Why an open pack is a problem

Your battery's Bluetooth radio does not know the difference between your phone and anyone else's. Out of the box, many budget BMS boards accept the first connection that arrives, and only one phone can hold the connection at a time. That means a stranger within about fifteen metres can read your data, hog the connection so your own app cannot get in — and on packs where the app exposes the output switches, worse. The e-rickshaw videos doing the rounds are exactly this, filmed for likes.

The fix is a pairing password. Once set, the BMS challenges every new phone for the code before it will talk, and the problem disappears.

Check if your pack is open

Do this test once and you will know where you stand. Forget the pack in your phone's Bluetooth settings, close and reopen BAT-BMS, scan, and tap your battery. If the readings appear with no prompt of any kind, your pack is open — anything you can do right now, a stranger can too. If a password box or pairing dialog appears first, you are already protected and can stop reading here.

Setting a pairing password

The exact menu name varies between BMS boards, but the flow in BAT-BMS is consistent:

  1. Connect to your battery as usual.
  2. Open the parameter or settings screen from the dashboard.
  3. Look for an entry named Password, PIN, or Pairing code — it usually sits near the factory-settings section.
  4. Enter the current code if one is set. On fresh packs the default is often 123456 or 000000, which is exactly why you are changing it.
  5. Set your new code, save, and disconnect.
  6. Reconnect once to confirm the pack now asks for the code.

That last step matters. A password that was saved but never tested is a password you will discover problems with at the worst possible moment.

Choosing a code that sticks

Skip anything a bored teenager would try first: 123456, 000000, your vehicle number, the year. Six random digits are plenty for a radio that only reaches across a car park — the goal is to stop opportunists, not the NSA. Write the code on a sticker inside the battery compartment or store it in your phone's notes. Unlike an email password, losing this one can genuinely lock you out of your own hardware.
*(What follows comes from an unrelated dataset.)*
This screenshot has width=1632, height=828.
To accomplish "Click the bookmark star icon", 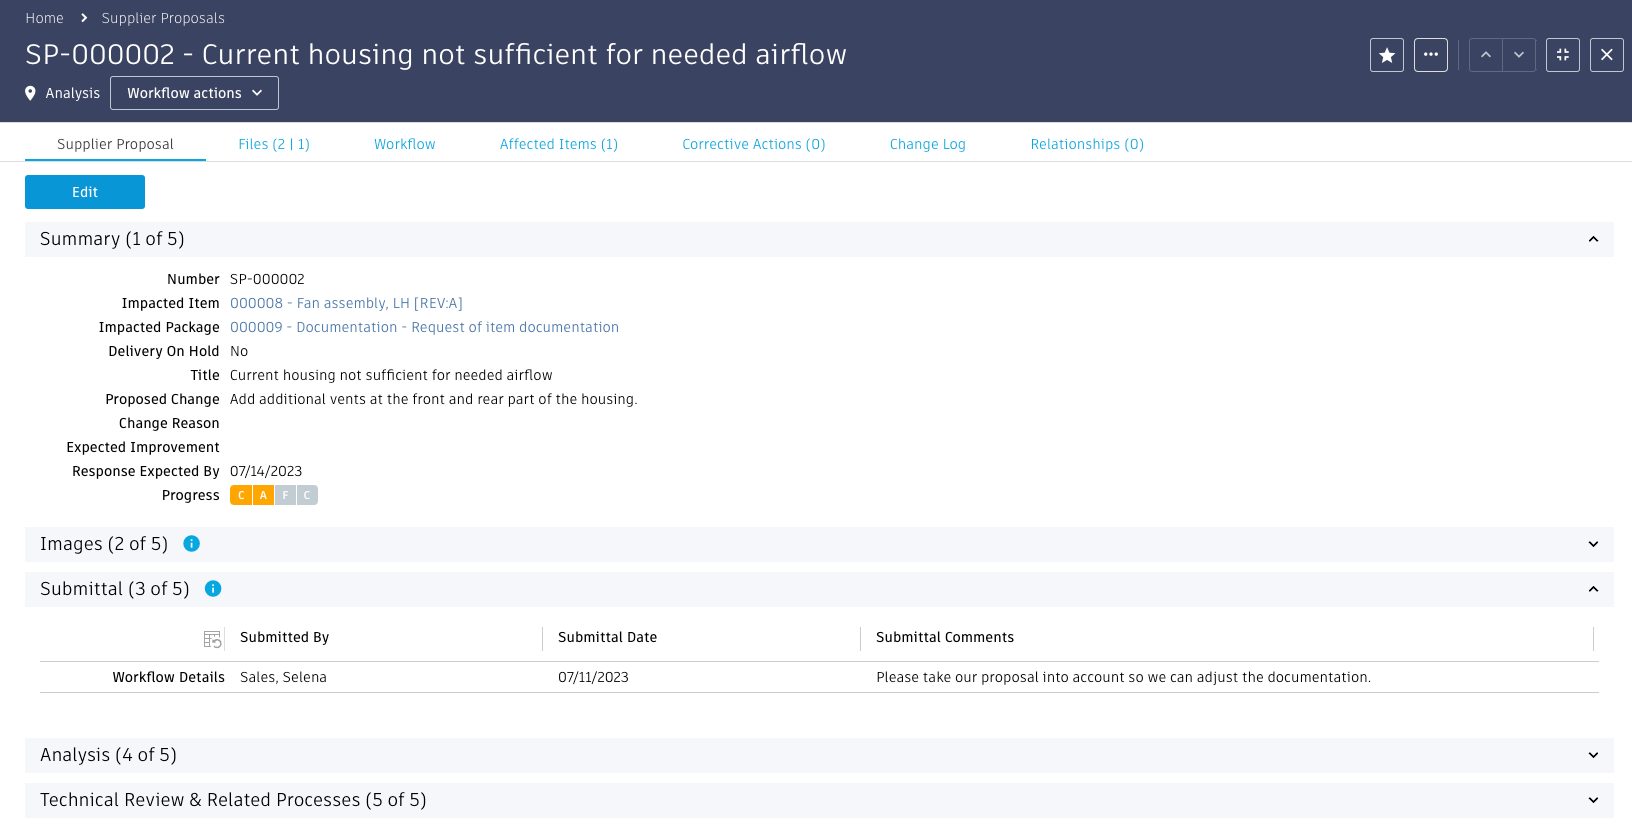I will point(1387,55).

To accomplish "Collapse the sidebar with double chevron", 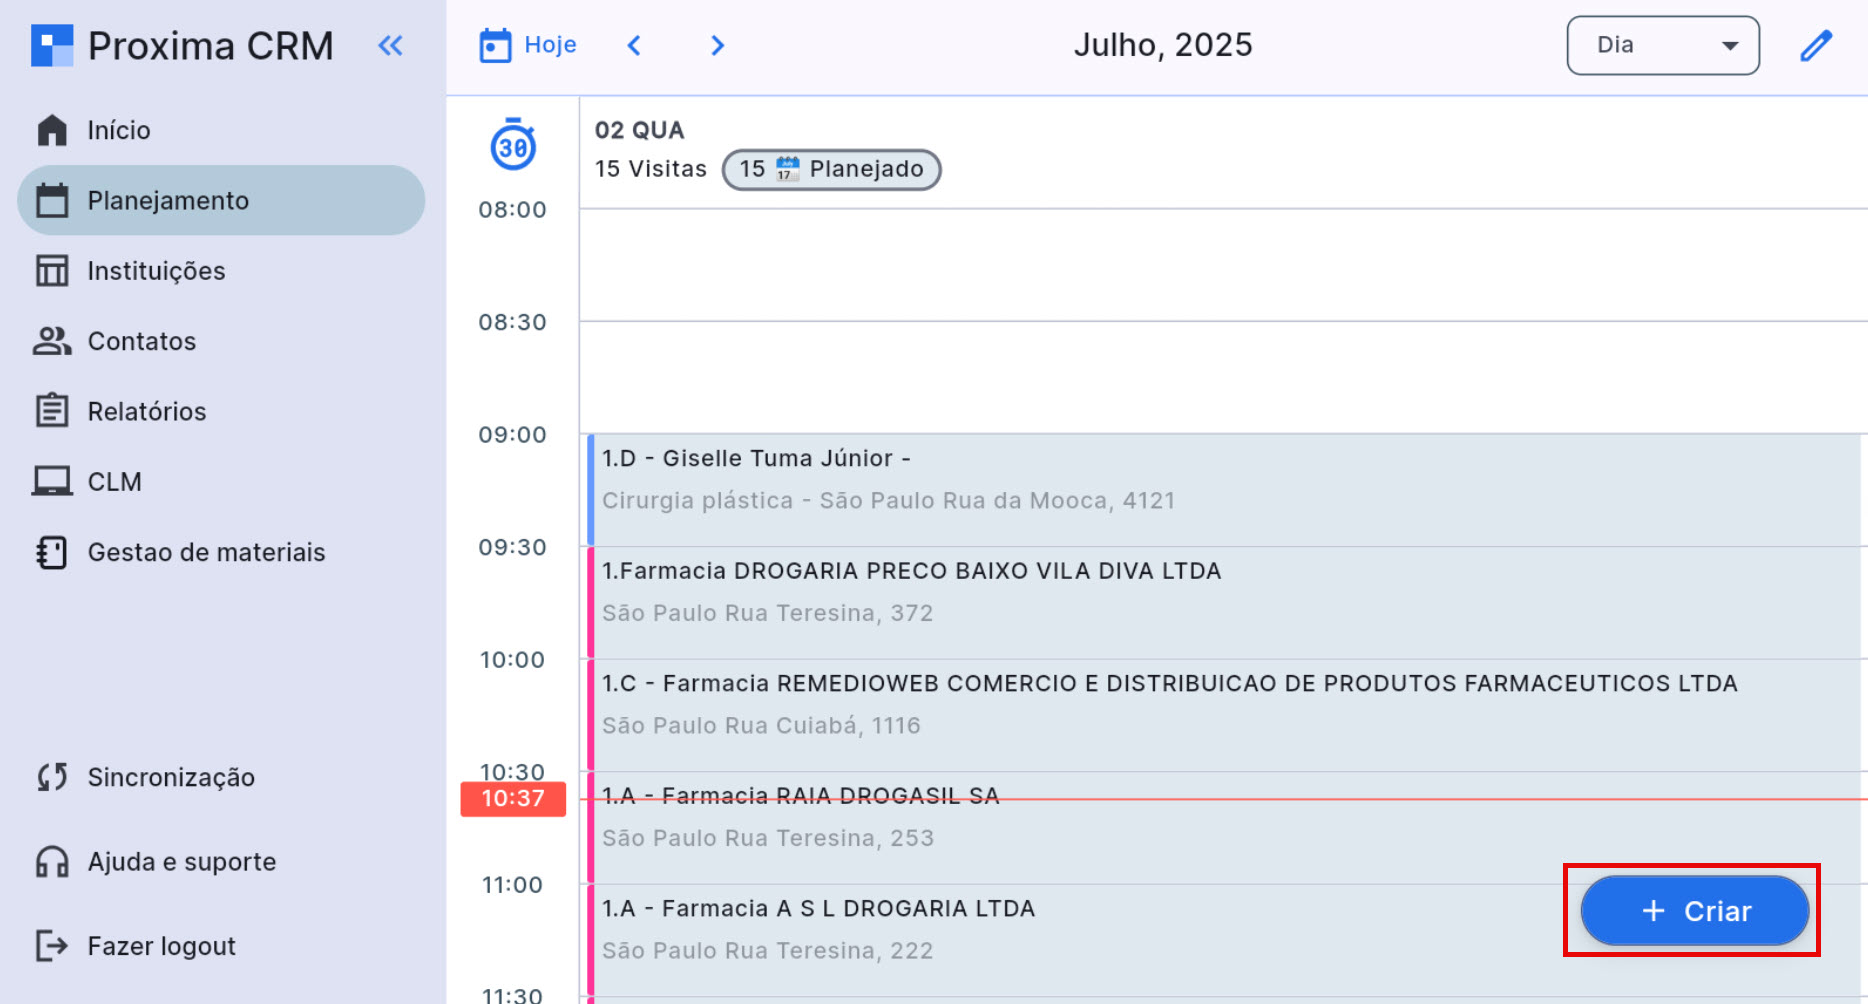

If there is no password option

Some cheaper boards simply do not implement one. You still have moves. First, check whether the settings offer a Bluetooth off or broadcast interval option — turning the radio off when you are not actively monitoring closes the door completely. Second, some packs support binding to a single phone, so the BMS ignores everyone else. Third, ask your dealer: many will swap or reflash a BMS with pairing support for little money. A pack that controls a vehicle you depend on is worth that upgrade.

Forgot the password?

Do not panic, and do not start guessing randomly — some boards slow down after repeated failures. Try the factory defaults first (123456, 000000, 111111), then contact the battery seller, who can usually reset the code with the manufacturer's tool over the wired UART port. Physical access always wins with BMS hardware, which is also a good reminder: the password protects you from people near your vehicle, not from someone who can open the battery box. Keep the box locked too.